EQの調査は,A専門学校の看護学生281名を対象に,高山簡易版EQテストを用いて質問紙によりアンケートを行った.EQを構成する4つの要素(感情の「識別」,「利用」,「理解」,「調整」能力)それぞれの得点(各要素:6~30点)と4つの構成要素の得点を合算したEQ合計得点(24~120点)について検討した.
EQ合計得点は学年別でみると,新入生がもっとも高く,次いで3年生,1年生と続き,2年生が最も低かった.学年枠をはずして年齢とEQ合計得点との関係を検討したところ,両者の間に関連性は認められなかった.また,EQの4つの構成要素の得点を比較すると,各学年とも「識別」が最大で「利用」が最小値で,「識別」と「利用」の値の間には有意の差を認めた.EQの各構成要素の値の間には強い正の相関関係を認めた (r=0.63~0.83).EQ合計得点と4つの構成要素の関係では,「利用」が最も強い関連性を示した (r=0.89).
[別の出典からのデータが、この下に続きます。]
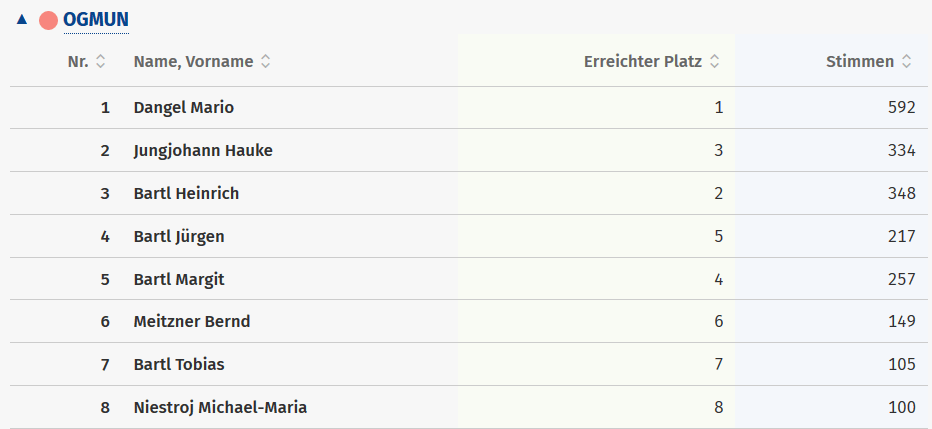This screenshot has width=932, height=429.
Task: Sort by Name, Vorname header text
Action: point(193,62)
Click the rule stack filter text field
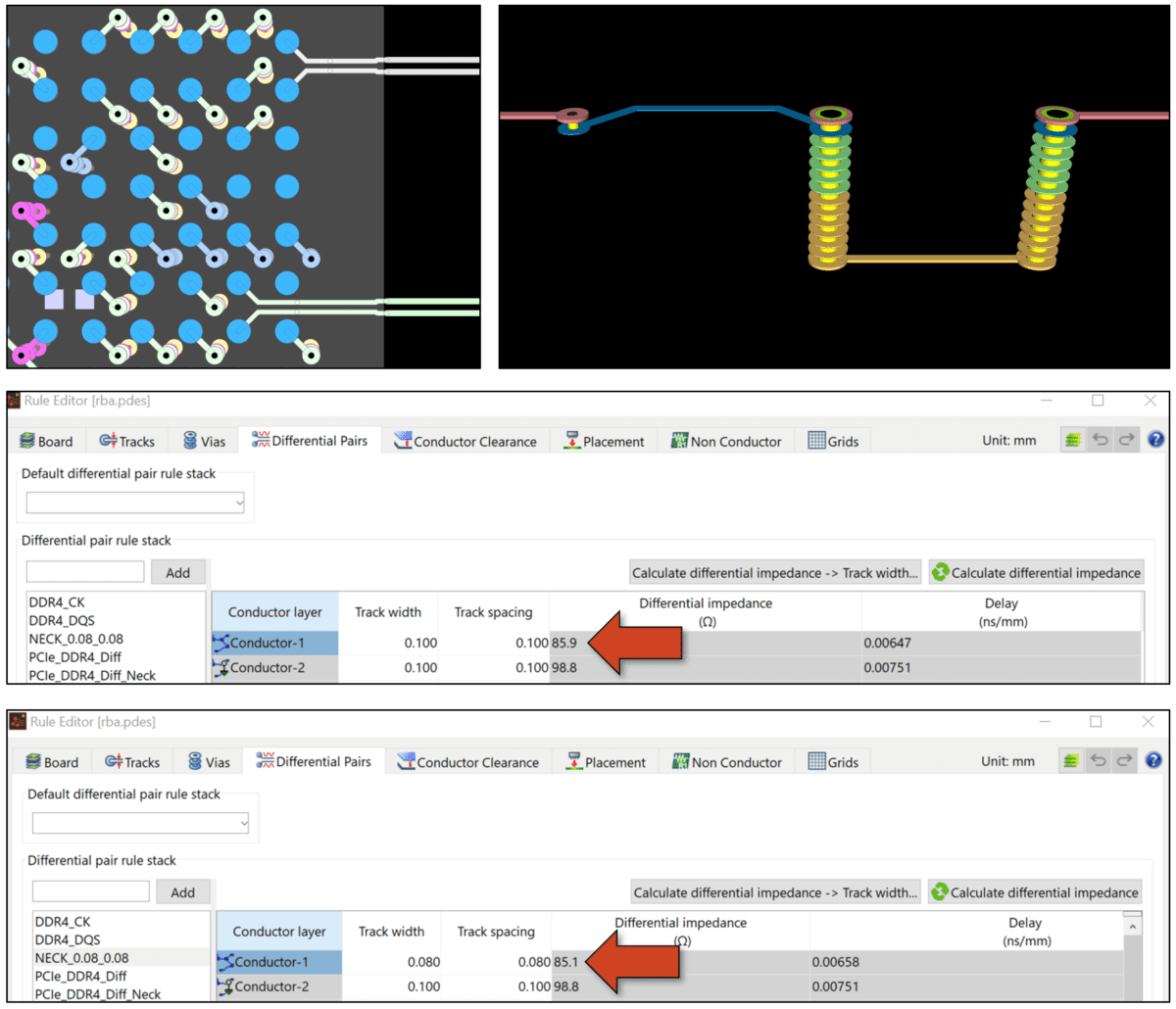1176x1009 pixels. pos(85,571)
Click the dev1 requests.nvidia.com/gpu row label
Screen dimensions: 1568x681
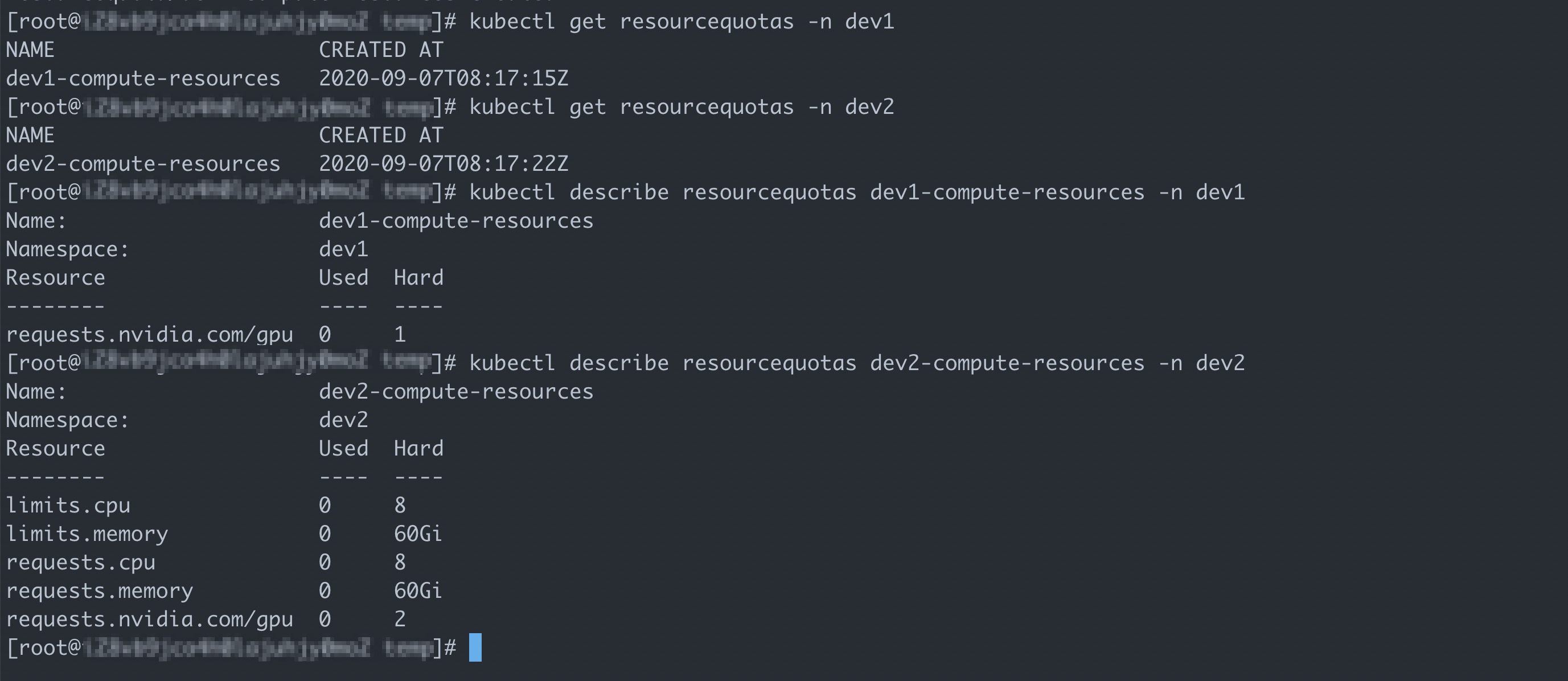coord(150,335)

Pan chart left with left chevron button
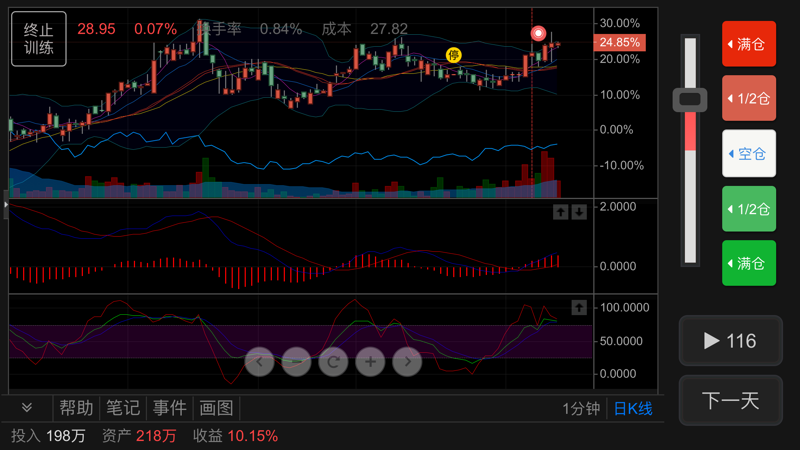tap(260, 362)
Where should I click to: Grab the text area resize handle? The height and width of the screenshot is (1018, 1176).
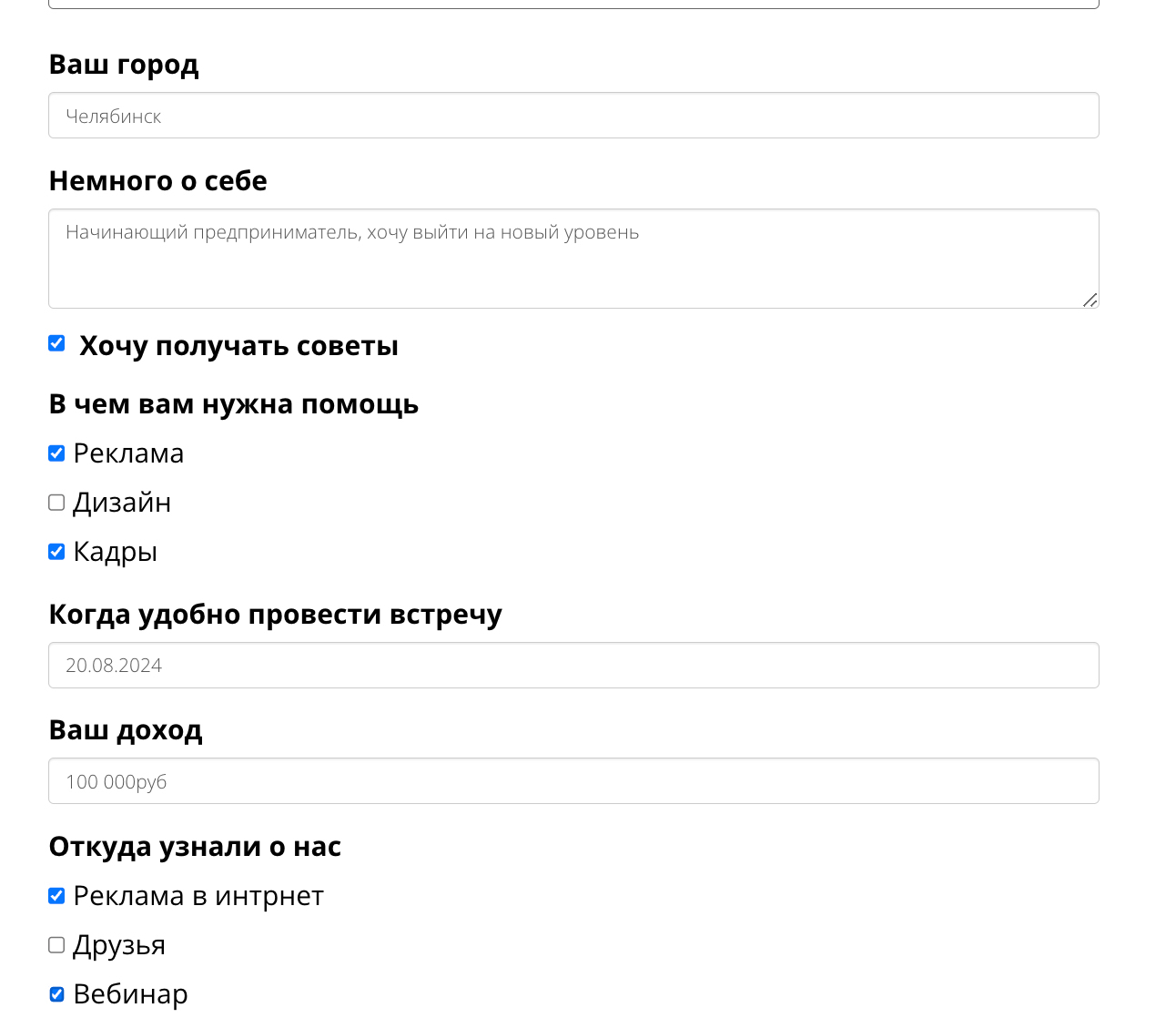click(x=1090, y=300)
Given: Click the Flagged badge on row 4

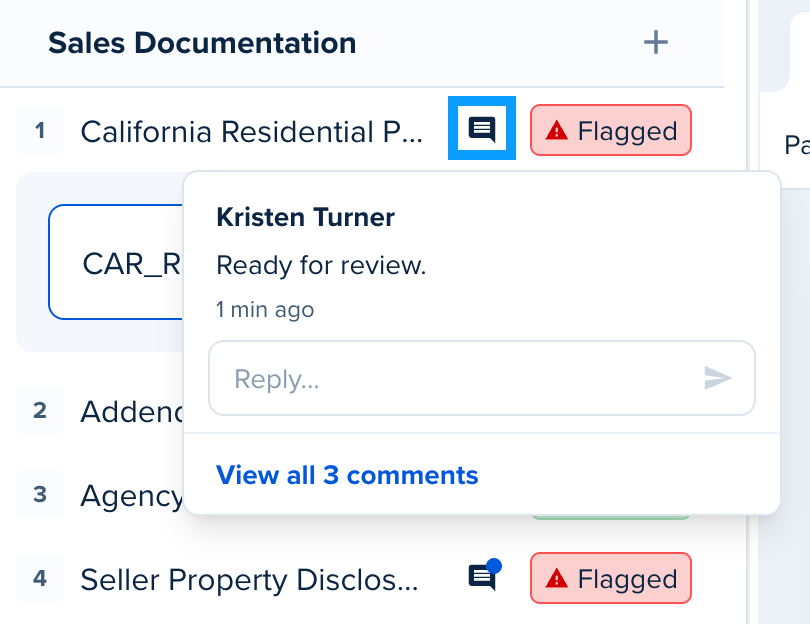Looking at the screenshot, I should pyautogui.click(x=611, y=578).
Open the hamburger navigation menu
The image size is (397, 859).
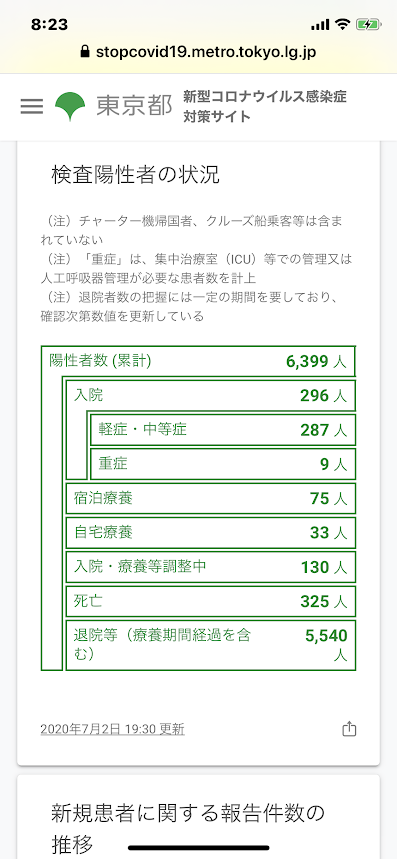point(32,106)
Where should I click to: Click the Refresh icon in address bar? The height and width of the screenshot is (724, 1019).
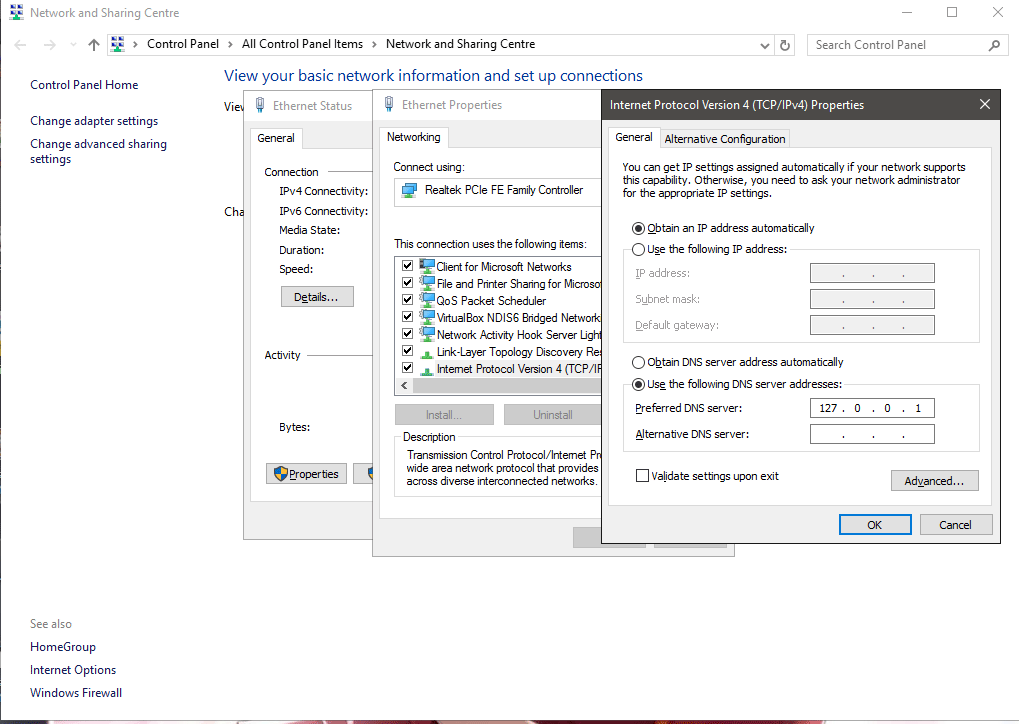786,45

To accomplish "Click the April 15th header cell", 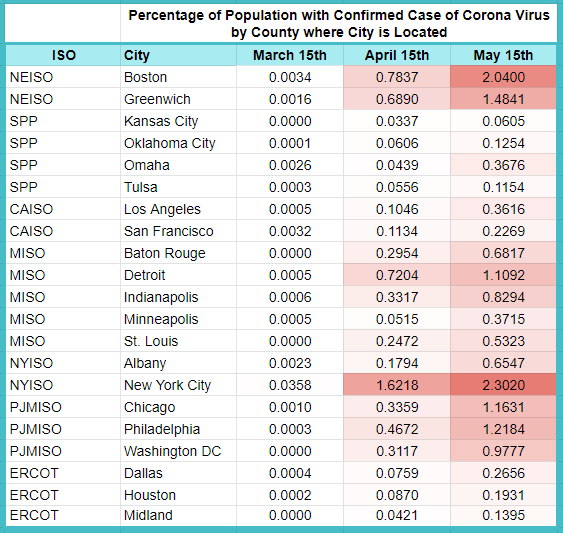I will 397,55.
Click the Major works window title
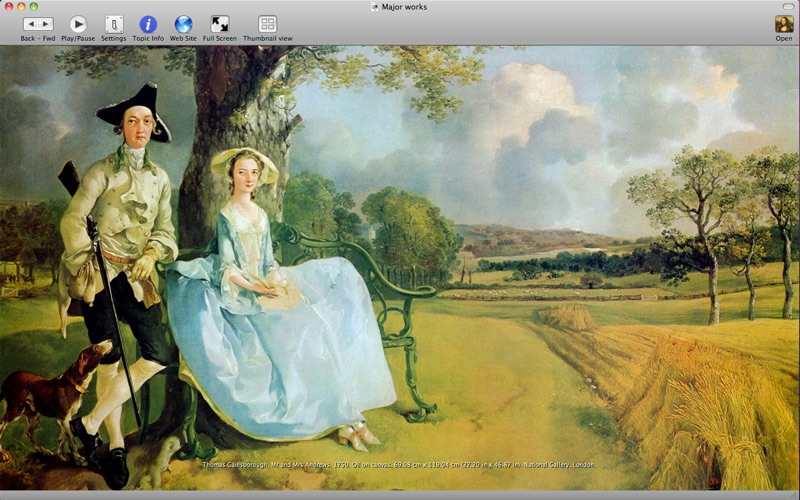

以上のことから,看護学生のEQを高めるには,合計得点が最も低かった2年生への教育,さらに各学年とも低値を示した感情の「利用」を高めるような教育が必要になると考えられる.また,EQの各構成要素間の相関が高いことや,各構成要素とEQ合計得点との間に強い相関を認めたことから,看護学生が自らの得意とする感情の要素を学習することで他のEQの要素と総合的なEQを高めることが可能であると考える.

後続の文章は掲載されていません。